Methods: We performed RNA-seq studies using biopsies from RCC patients . In addition we used several RCC cell lines as well as NEGR1 knockout cell line and overexpressing NEGR1 in human proximal tubular cells. Moreover, cells deficient in NEGR1 treated with rapamycin or sunitinib to measure cell migration and cell invasion.
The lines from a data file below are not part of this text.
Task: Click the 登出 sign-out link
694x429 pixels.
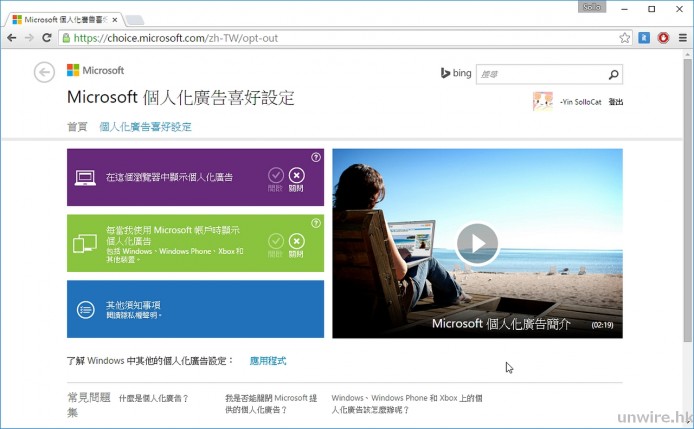Action: click(x=615, y=102)
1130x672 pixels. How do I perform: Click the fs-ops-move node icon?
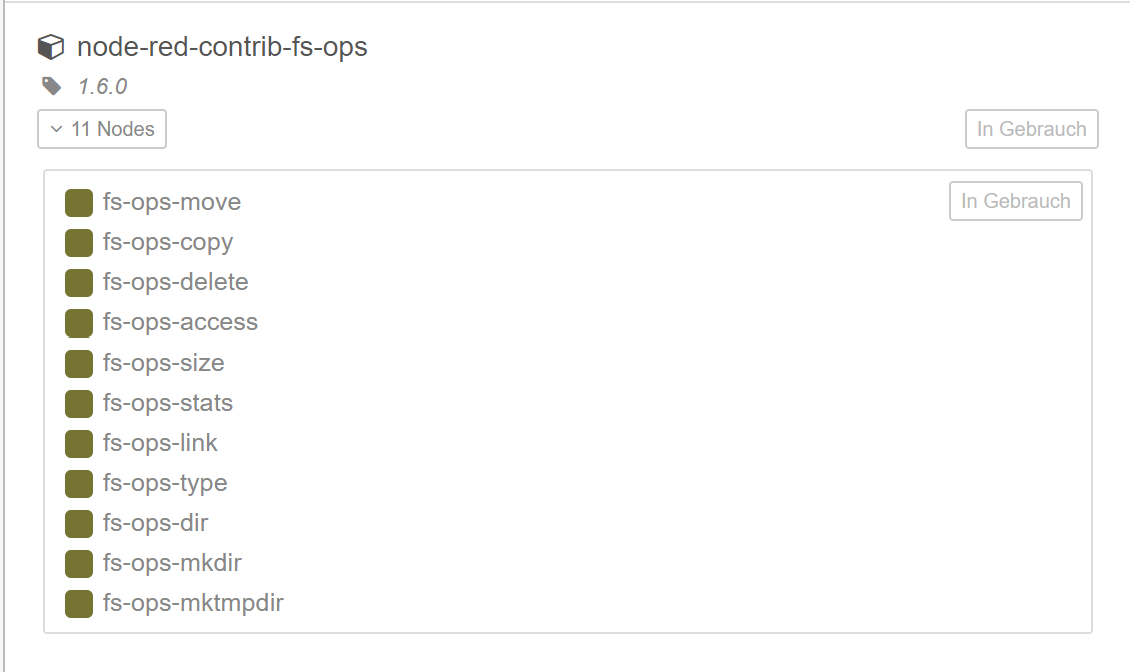point(79,203)
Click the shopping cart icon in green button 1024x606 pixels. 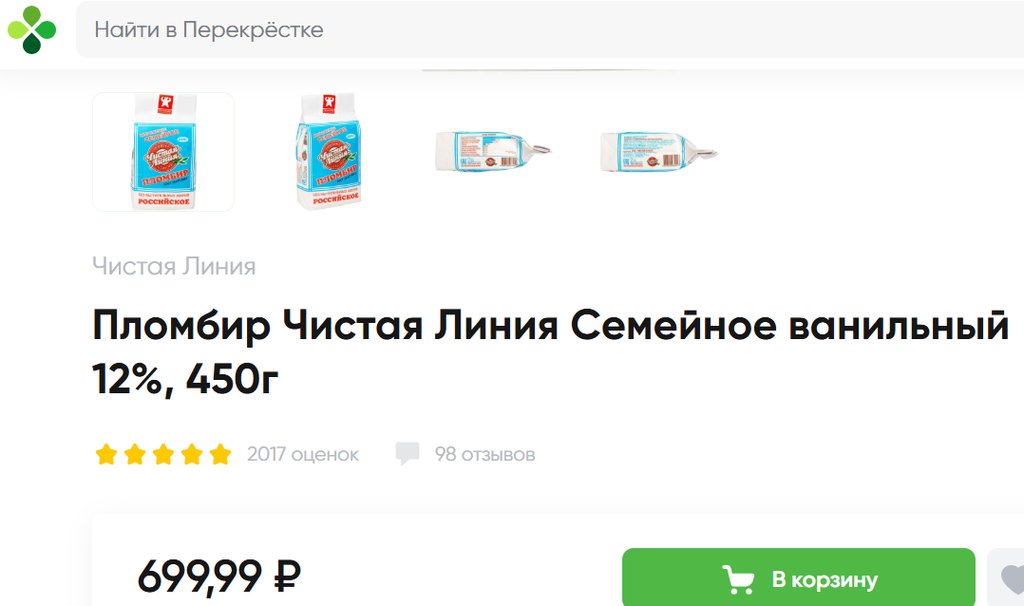pos(739,579)
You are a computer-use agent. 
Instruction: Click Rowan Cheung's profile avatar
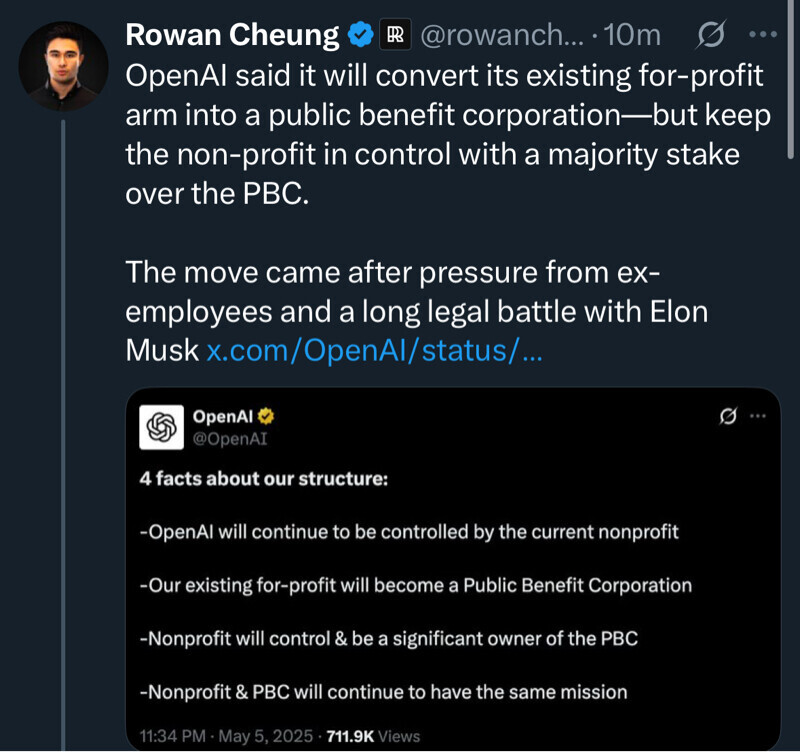[63, 66]
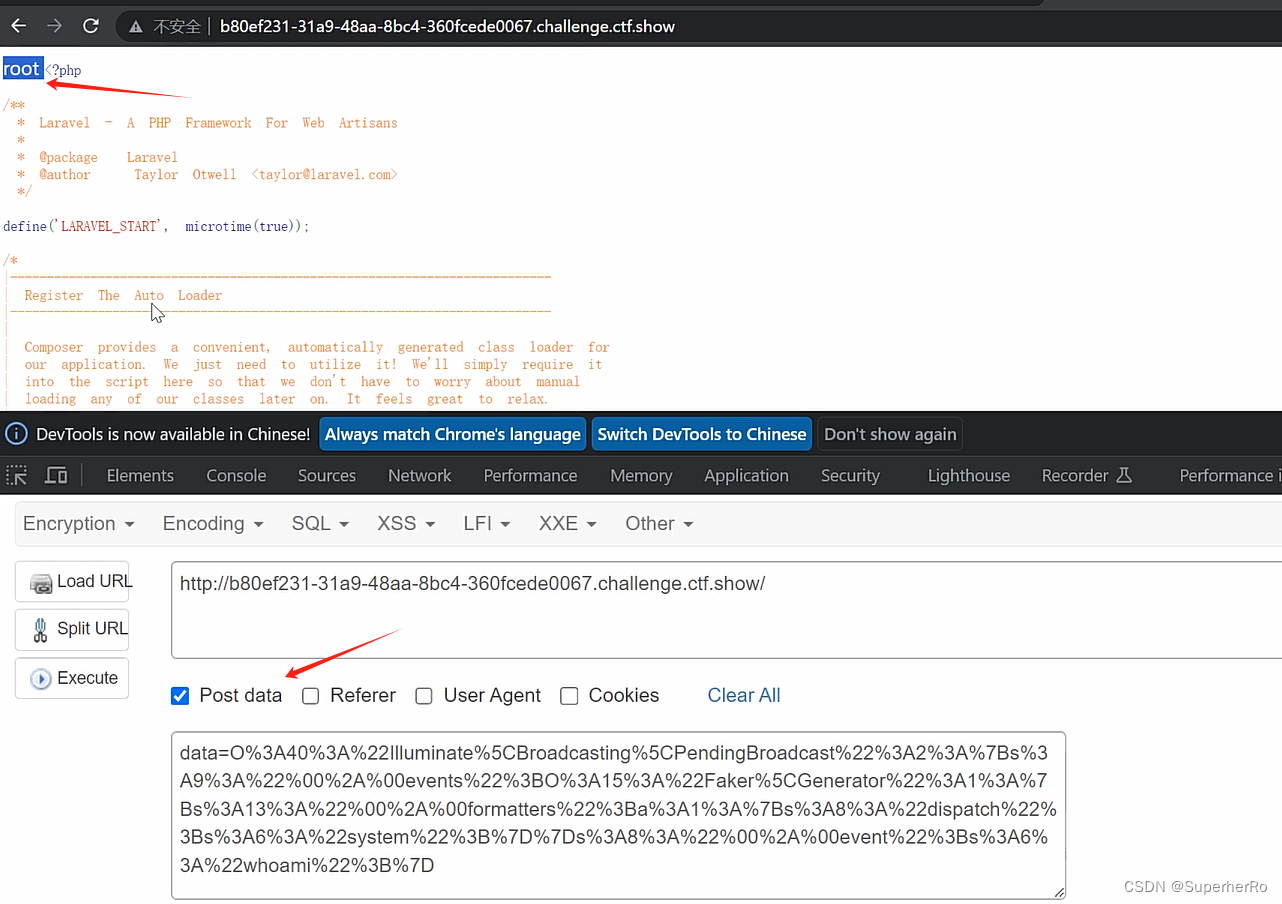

Results: Our ongoing RNA-seq studies using biopsies from RCC patients discovered a new tumor suppressor gene, Neuronal Growth Regulator 1 (NEGR1) that is associated with RCC. TCGA data also confirm that NEGR1 mutations are associated with low survival in RCC patients. Our preliminary studies demonstrate that NEGR1 is significantly decreased in biopsies from RCC patients and in different RCC cell lines. In addition, NEGR1 knockout cell line and overexpressing NEGR1 in human proximal tubular cells showed significant increases and decreases in cell migration/cell invasion, respectively. Moreover, cells deficient in NEGR1 showed no significant changes in cell migration or invasion when cells treated with rapamycin or sunitinib.
Conclusions: In summary, this study uncovered the novel role of new tumor suppressor gene that may involve in kidney tumor progression. Identifying a new TSG that contribute to RCC progression will help developing strategies to target the biological pathways that are dependent on these genes will constitute the basis for devising new therapies to treat RCC patients.